Inflammation and immune regulation
Researchers are on the brink of identifying the pivotal roles played by inflammation and immune function in cancer. Reducing chronic inflammation to prevent certain types of cancers (e.g., hepatitis virus-induced inflammation and liver cancer) as well as utilizing immunotherapy as a successful treatment strategy for cancer are two key widely sought after areas of current cancer research. It is indeed desirable that some future chemopreventive drugs possess anti-inflammatory properties and also exhibit the ability to induce a robust immune response against early stage malignancies.
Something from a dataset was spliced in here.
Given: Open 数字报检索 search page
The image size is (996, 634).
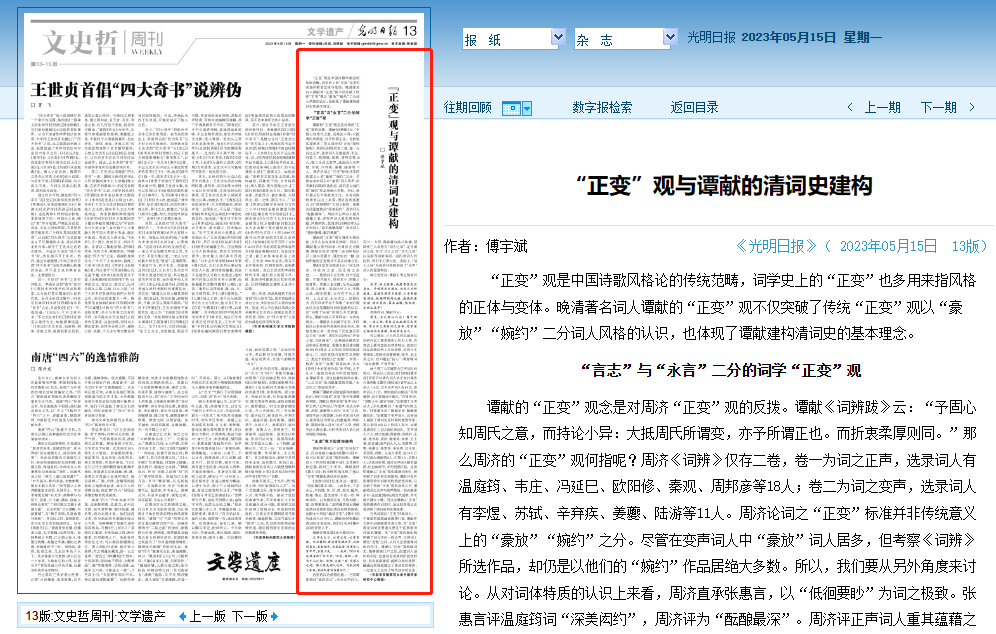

Whether certain compounds that activate the immune system could potentially be utilized to prevent cancer has not been studied in detail, perhaps due to the fact that hyperactivation of the immune system could lead to several undesired challenges. Nevertheless, controlled activation of the immune system by WS is well-documented. In fact, two human studies with WS have looked at immunological end points. These studies suggest that the mechanism of action is driven by lymphocyte and NK cell activation. Anti-inflammatory properties of WA are attributable to directly targeting cysteine 179 of IKK-β leading to the inhibition of NF-kB activity. WA has also shown COX-2 inhibitory activity in some experimental models. The anti-inflammatory and immune effects of WS and withanolides warrants further investigation, especially given the role of Ashwagandha as an adaptogen in traditional medicine.